> _TEXT SEGMENT_:

====

The fortnight's burning question.

Will the government succeed in overcoming the Left's opposition to disinvestment this time?

Yes. Jagdish Khattar, Managing Director, Maruti Udyog Ltd

The Cabinet Committee would not have cleared the proposal unless the government was confident of pushing through its disinvestment agenda this time. The government must have received ample indication that it will be able to overcome all opposition because any reversal or rollback will cause great embarrassment.

Yes. Arjun Sengupta, Congress-backed Independent MP

All I can say is there is no Left opposition to disinvestment this time round. So, you can judge yourself, the fate of the decision.

No. Nilotpal Basu, CPI(M) MP

I am not an astrologer and cannot say if the government will succeed or not. All I can say is that we will oppose this unilateral decision tooth and nail. It's a blatant lie that the Left had agreed to this. Earlier, the Union Mines Ministry had said the proceeds from the sell-off will be used to inject fresh funds into NALCO, but now it seems the funds will be used to meet the budgetary deficit. We cannot support that.

Hire & Fire In Maharashtra

The new policy:
» Gives industries flexibility to deploy their labour force
» Delegates the powers of the Labour Commissioner to the designated Development Commissioner for SEZs
» Allows for single window clearances relating to various labour laws in SEZs
» Curbs unannounced visits by factory inspectors
» Declares all industrial units and other establishments in SEZs as Public Utility Services under the provisions of the Industrial Disputes Act

The Maharashtra government has quietly introduced new hire and fire norms for Special Economic Zones (SEZs) in the state and has even notified them in its Special Gazette dated May 2, 2006. This means "ancillary" staff like canteen workers, gardeners, cleaning staff, security personnel, courier service employees, workers engaged in transport of raw materials and finished products and loading and unloading of goods within factories located in SEZs will no longer be able to claim permanent status as a matter of right.

"The Congress knows we will oppose such laws in Parliament, so it has got its state government to pass it," says Shyamal Chakraborty, National Vice President, CITU. However, Govind Swarup, Principal Secretary, Employment and Self-Employment Department, Government of Maharashtra, says: "This is an operational set of policies for improving the lot of labourers."

The state has belled the cat. It's a test case; if employment figures head north following this, it will puncture the stand of the Left and others whose ideological orientation is holding up job creation in the economy.

IT Story Still Intact
The pullout of some IT firms from India points only to the failure of the captive model.

Some of the recent headlines have not been pretty: Apple logs out of India; Pervasive shuts down Indian operations; Sykes bids India goodbye; Dell to relocate some BPO work back to the US; Powergen packs up. Critics of the it outsourcing story have seized upon these announcements to buttress their argument that India is getting way too expensive and that the quality of the Indian workforce is not really up to scratch. This latter argument, in particular, has gained ground as some companies have specifically cited quality issues as the main reason for their pullout from India.

====

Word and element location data
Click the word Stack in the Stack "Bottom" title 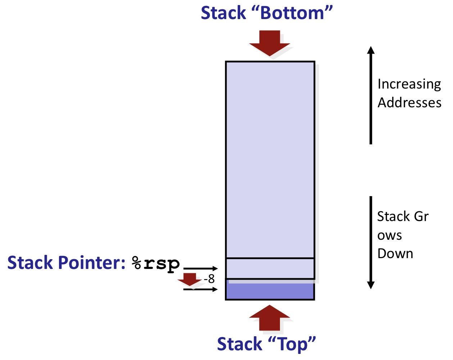(x=223, y=13)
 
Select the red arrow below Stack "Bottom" (x=269, y=42)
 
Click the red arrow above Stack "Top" (x=269, y=318)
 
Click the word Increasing (x=409, y=84)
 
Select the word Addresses (x=409, y=103)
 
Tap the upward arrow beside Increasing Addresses (x=371, y=95)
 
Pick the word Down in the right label (x=395, y=254)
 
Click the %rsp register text (x=156, y=264)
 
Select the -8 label (x=209, y=279)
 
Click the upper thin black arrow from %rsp (x=200, y=269)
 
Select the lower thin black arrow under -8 (x=200, y=289)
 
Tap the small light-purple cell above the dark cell (x=270, y=268)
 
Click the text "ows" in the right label (x=389, y=236)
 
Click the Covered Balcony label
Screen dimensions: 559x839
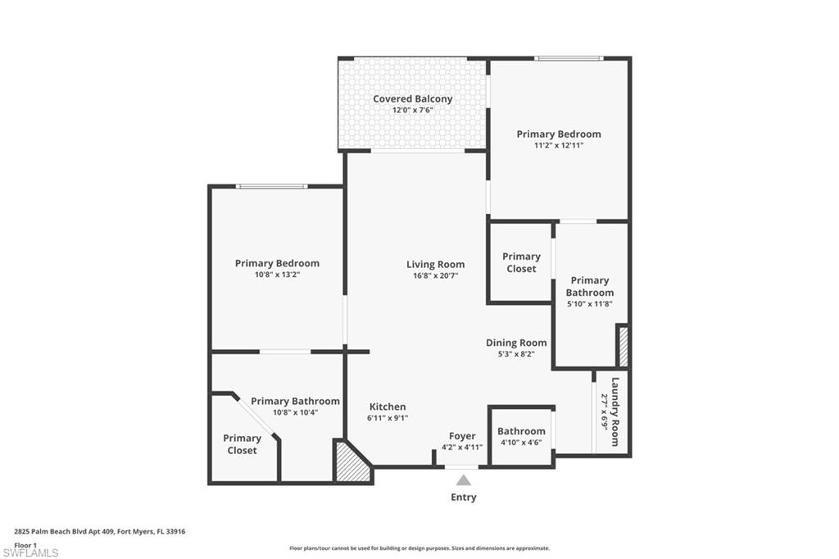click(x=412, y=99)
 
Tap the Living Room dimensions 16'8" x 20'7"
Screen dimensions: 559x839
click(x=435, y=276)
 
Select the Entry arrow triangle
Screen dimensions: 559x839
click(x=464, y=480)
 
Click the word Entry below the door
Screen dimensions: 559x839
click(x=463, y=497)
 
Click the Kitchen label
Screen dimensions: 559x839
click(x=387, y=407)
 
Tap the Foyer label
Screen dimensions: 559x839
click(x=463, y=436)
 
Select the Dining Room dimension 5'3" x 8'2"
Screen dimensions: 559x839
click(x=516, y=354)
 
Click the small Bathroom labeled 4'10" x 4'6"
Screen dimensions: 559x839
click(x=521, y=431)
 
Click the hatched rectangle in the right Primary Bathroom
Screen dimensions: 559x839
click(x=623, y=346)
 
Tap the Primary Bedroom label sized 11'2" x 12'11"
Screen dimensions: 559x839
click(x=558, y=134)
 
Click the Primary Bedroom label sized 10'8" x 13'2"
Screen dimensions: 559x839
click(x=277, y=263)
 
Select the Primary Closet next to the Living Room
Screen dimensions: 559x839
click(x=521, y=262)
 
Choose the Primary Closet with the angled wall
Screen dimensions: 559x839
click(x=243, y=444)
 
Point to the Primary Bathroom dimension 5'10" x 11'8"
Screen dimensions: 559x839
click(x=589, y=303)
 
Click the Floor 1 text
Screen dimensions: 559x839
click(x=26, y=544)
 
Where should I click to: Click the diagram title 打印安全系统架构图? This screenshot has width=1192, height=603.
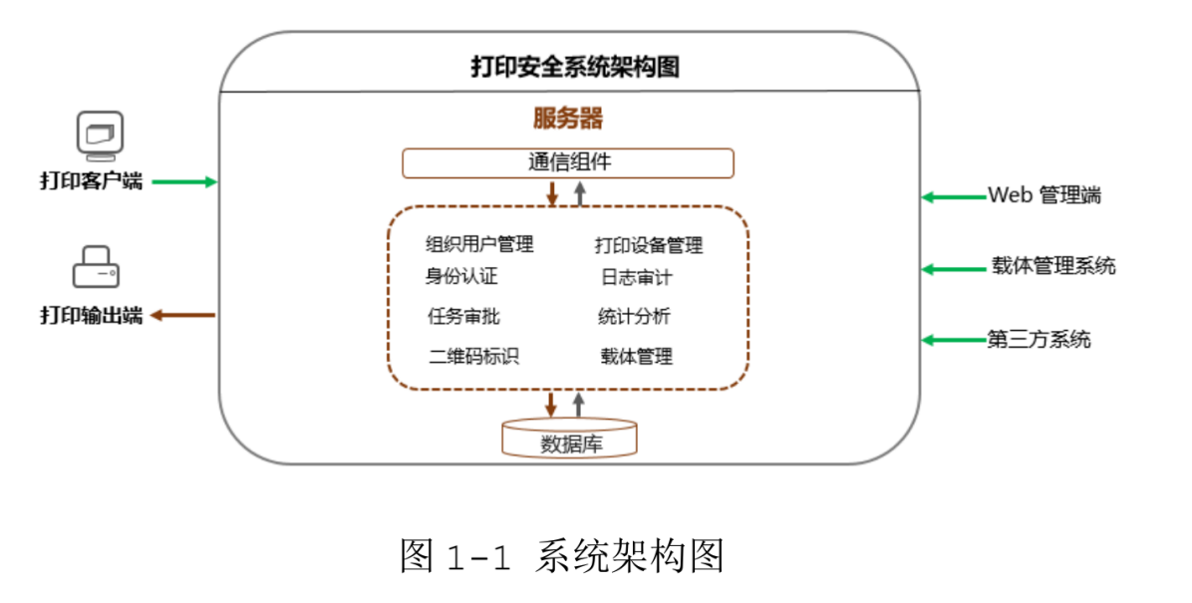[575, 66]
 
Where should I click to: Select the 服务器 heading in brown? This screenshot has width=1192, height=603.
[568, 118]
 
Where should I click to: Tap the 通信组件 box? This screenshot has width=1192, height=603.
[568, 163]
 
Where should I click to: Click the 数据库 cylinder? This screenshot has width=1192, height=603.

====

> _INSTRUCTION_:
Reproduce the passage of the business news text from "IT Story Still" to "pullout from India." without changing a word.

> _FINISHED EXERCISE_:
IT Story Still Intact
The pullout of some IT firms from India points only to the failure of the captive model.

Some of the recent headlines have not been pretty: Apple logs out of India; Pervasive shuts down Indian operations; Sykes bids India goodbye; Dell to relocate some BPO work back to the US; Powergen packs up. Critics of the it outsourcing story have seized upon these announcements to buttress their argument that India is getting way too expensive and that the quality of the Indian workforce is not really up to scratch. This latter argument, in particular, has gained ground as some companies have specifically cited quality issues as the main reason for their pullout from India.